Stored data
========================================================================

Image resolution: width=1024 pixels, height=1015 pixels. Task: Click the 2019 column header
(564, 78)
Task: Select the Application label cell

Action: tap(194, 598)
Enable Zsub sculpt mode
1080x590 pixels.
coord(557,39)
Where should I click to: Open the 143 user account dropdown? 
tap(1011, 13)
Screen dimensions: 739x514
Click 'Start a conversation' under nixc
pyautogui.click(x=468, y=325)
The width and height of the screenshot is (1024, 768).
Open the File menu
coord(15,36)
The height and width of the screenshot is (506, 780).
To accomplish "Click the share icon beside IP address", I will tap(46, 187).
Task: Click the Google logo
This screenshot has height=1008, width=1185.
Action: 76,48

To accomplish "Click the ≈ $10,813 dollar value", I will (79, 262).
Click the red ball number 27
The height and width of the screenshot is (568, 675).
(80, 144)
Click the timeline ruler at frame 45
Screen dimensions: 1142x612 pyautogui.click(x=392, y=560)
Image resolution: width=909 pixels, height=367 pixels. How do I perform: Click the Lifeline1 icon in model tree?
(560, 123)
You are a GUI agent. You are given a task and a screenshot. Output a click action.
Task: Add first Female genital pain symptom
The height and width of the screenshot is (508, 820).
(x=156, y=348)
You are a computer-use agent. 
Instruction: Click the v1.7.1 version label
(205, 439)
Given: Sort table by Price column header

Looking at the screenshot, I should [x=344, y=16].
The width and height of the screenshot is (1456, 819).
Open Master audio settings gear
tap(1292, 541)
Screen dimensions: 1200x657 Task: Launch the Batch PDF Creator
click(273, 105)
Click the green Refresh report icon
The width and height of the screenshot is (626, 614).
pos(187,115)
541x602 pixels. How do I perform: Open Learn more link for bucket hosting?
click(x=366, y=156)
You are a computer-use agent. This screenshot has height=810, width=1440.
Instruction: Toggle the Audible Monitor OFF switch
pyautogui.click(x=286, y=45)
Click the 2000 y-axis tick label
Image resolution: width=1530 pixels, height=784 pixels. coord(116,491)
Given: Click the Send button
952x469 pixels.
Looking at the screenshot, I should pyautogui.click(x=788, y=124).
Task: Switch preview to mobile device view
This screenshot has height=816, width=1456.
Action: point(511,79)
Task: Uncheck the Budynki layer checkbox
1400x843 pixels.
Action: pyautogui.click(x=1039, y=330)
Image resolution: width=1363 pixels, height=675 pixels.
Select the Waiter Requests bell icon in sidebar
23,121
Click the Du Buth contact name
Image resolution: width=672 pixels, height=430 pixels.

========================================================================

--- Directions ---
Copy out each line in the material above that contains the word "should", with matching case.

--- Solution to this task ---
Where should I click to: Open the 143 user account dropdown? 
Looking at the screenshot, I should [x=344, y=16].
Looking at the screenshot, I should pyautogui.click(x=788, y=124).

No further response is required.